▶ [ENUNCIADO DE LA TAREA] Sustituya "Instruction:" por "Goal:" en todas las entradas siguientes y reprodúzcalas sin ningún otro cambio.

▶ [DATOS DEL EJERCICIO]
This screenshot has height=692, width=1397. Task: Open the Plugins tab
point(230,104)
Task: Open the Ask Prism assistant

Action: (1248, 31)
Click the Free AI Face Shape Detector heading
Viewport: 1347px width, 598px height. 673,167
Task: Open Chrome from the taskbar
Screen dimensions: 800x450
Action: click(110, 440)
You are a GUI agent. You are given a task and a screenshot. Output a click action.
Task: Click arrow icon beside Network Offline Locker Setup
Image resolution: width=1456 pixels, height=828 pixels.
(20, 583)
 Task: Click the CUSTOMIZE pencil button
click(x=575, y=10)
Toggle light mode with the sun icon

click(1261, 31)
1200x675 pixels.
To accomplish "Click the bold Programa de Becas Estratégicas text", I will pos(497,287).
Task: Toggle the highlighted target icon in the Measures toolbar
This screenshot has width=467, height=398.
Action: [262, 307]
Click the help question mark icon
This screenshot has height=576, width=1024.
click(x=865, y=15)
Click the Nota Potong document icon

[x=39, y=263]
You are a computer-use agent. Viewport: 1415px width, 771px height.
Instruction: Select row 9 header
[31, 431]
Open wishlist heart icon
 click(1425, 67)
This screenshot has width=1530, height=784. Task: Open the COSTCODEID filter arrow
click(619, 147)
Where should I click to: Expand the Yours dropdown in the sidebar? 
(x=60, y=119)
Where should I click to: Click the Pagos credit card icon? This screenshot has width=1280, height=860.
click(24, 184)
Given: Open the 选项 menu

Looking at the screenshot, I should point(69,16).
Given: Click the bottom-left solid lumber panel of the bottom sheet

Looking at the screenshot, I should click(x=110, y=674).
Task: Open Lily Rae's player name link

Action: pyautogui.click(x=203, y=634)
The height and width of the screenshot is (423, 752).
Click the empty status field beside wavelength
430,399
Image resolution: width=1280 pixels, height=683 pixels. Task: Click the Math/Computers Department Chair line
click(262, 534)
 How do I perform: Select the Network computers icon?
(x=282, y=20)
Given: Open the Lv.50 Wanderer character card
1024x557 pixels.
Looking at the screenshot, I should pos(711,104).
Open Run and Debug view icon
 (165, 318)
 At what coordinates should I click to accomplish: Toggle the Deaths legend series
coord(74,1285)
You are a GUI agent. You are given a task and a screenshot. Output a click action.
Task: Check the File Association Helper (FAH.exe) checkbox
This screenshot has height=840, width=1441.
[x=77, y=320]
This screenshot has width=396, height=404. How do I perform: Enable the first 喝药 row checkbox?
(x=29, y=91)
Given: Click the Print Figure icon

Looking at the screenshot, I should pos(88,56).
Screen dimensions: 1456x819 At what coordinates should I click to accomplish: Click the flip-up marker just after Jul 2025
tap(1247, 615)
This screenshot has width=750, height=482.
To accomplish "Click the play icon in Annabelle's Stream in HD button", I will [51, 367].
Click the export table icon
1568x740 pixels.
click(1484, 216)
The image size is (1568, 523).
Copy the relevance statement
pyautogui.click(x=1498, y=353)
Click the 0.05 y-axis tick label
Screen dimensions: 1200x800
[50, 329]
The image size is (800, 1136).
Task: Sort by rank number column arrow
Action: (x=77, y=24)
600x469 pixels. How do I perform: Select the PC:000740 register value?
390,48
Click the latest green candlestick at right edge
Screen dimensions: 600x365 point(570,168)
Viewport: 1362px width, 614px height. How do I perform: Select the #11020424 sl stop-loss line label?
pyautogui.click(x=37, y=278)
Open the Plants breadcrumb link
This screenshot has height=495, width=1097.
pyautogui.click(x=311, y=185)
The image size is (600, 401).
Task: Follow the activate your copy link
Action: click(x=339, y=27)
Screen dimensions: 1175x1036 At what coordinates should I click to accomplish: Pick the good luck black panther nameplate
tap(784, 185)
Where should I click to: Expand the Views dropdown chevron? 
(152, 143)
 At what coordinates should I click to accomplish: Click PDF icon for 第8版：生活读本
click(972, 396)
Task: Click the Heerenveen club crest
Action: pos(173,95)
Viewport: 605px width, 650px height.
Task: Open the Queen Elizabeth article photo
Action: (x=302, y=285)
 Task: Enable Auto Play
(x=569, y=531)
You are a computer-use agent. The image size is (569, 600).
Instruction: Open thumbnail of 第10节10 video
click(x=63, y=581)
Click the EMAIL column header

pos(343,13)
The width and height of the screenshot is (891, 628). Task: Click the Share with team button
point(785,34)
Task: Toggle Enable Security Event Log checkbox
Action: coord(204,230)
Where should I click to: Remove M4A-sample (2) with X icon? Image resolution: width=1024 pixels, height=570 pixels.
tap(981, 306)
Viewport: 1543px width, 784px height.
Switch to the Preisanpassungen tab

▶ [RESULTADO]
This screenshot has height=692, width=1397. Task: Open the Plugins tab
point(230,104)
Task: Open the Ask Prism assistant

Action: (1248, 31)
Click the Free AI Face Shape Detector heading
Viewport: 1347px width, 598px height. 673,167
Task: Open Chrome from the taskbar
Screen dimensions: 800x450
Action: click(110, 440)
You are a GUI agent. You are given a task and a screenshot. Output a click action.
Task: Click arrow icon beside Network Offline Locker Setup
Image resolution: width=1456 pixels, height=828 pixels.
(20, 583)
 Task: Click the CUSTOMIZE pencil button
click(x=575, y=10)
Toggle light mode with the sun icon

click(1261, 31)
1200x675 pixels.
To accomplish "Click the bold Programa de Becas Estratégicas text", I will pos(497,287).
Task: Toggle the highlighted target icon in the Measures toolbar
This screenshot has width=467, height=398.
Action: [262, 307]
Click the help question mark icon
This screenshot has height=576, width=1024.
click(x=865, y=15)
Click the Nota Potong document icon

[x=39, y=263]
You are a computer-use agent. Viewport: 1415px width, 771px height.
Goal: Select row 9 header
[31, 431]
Open wishlist heart icon
 click(1425, 67)
This screenshot has width=1530, height=784. Task: Open the COSTCODEID filter arrow
click(619, 147)
Where should I click to: Expand the Yours dropdown in the sidebar? 
(x=60, y=119)
Where should I click to: Click the Pagos credit card icon? This screenshot has width=1280, height=860.
click(24, 184)
Given: Open the 选项 menu

Looking at the screenshot, I should point(69,16).
Given: Click the bottom-left solid lumber panel of the bottom sheet

Looking at the screenshot, I should click(x=110, y=674).
Task: Open Lily Rae's player name link

Action: pyautogui.click(x=203, y=634)
The height and width of the screenshot is (423, 752).
Click the empty status field beside wavelength
430,399
Image resolution: width=1280 pixels, height=683 pixels. Task: Click the Math/Computers Department Chair line
click(262, 534)
 How do I perform: Select the Network computers icon?
(x=282, y=20)
Given: Open the Lv.50 Wanderer character card
1024x557 pixels.
Looking at the screenshot, I should pos(711,104).
Open Run and Debug view icon
 (165, 318)
 At what coordinates should I click to accomplish: Toggle the Deaths legend series
coord(74,1285)
You are a GUI agent. You are given a task and a screenshot. Output a click action.
Task: Check the File Association Helper (FAH.exe) checkbox
This screenshot has height=840, width=1441.
[x=77, y=320]
This screenshot has width=396, height=404. How do I perform: Enable the first 喝药 row checkbox?
(x=29, y=91)
Given: Click the Print Figure icon

Looking at the screenshot, I should pos(88,56).
Screen dimensions: 1456x819 At what coordinates should I click to accomplish: Click the flip-up marker just after Jul 2025
tap(1247, 615)
This screenshot has width=750, height=482.
To accomplish "Click the play icon in Annabelle's Stream in HD button", I will [51, 367].
Click the export table icon
1568x740 pixels.
click(1484, 216)
The image size is (1568, 523).
Copy the relevance statement
pyautogui.click(x=1498, y=353)
Click the 0.05 y-axis tick label
Screen dimensions: 1200x800
[50, 329]
The image size is (800, 1136).
Task: Sort by rank number column arrow
Action: (x=77, y=24)
600x469 pixels. How do I perform: Select the PC:000740 register value?
390,48
Click the latest green candlestick at right edge
Screen dimensions: 600x365 point(570,168)
Viewport: 1362px width, 614px height. How do I perform: Select the #11020424 sl stop-loss line label?
pyautogui.click(x=37, y=278)
Open the Plants breadcrumb link
This screenshot has height=495, width=1097.
pyautogui.click(x=311, y=185)
The image size is (600, 401).
Task: Follow the activate your copy link
Action: click(x=339, y=27)
Screen dimensions: 1175x1036 At what coordinates should I click to accomplish: Pick the good luck black panther nameplate
tap(784, 185)
Where should I click to: Expand the Views dropdown chevron? 
(152, 143)
 At what coordinates should I click to accomplish: Click PDF icon for 第8版：生活读本
click(972, 396)
Task: Click the Heerenveen club crest
Action: pos(173,95)
Viewport: 605px width, 650px height.
Task: Open the Queen Elizabeth article photo
Action: (x=302, y=285)
 Task: Enable Auto Play
(x=569, y=531)
You are a computer-use agent. The image size is (569, 600).
Goal: Open thumbnail of 第10节10 video
click(x=63, y=581)
Click the EMAIL column header

pos(343,13)
The width and height of the screenshot is (891, 628). Task: Click the Share with team button
point(785,34)
Task: Toggle Enable Security Event Log checkbox
Action: coord(204,230)
Where should I click to: Remove M4A-sample (2) with X icon? Image resolution: width=1024 pixels, height=570 pixels.
tap(981, 306)
Viewport: 1543px width, 784px height.
Switch to the Preisanpassungen tab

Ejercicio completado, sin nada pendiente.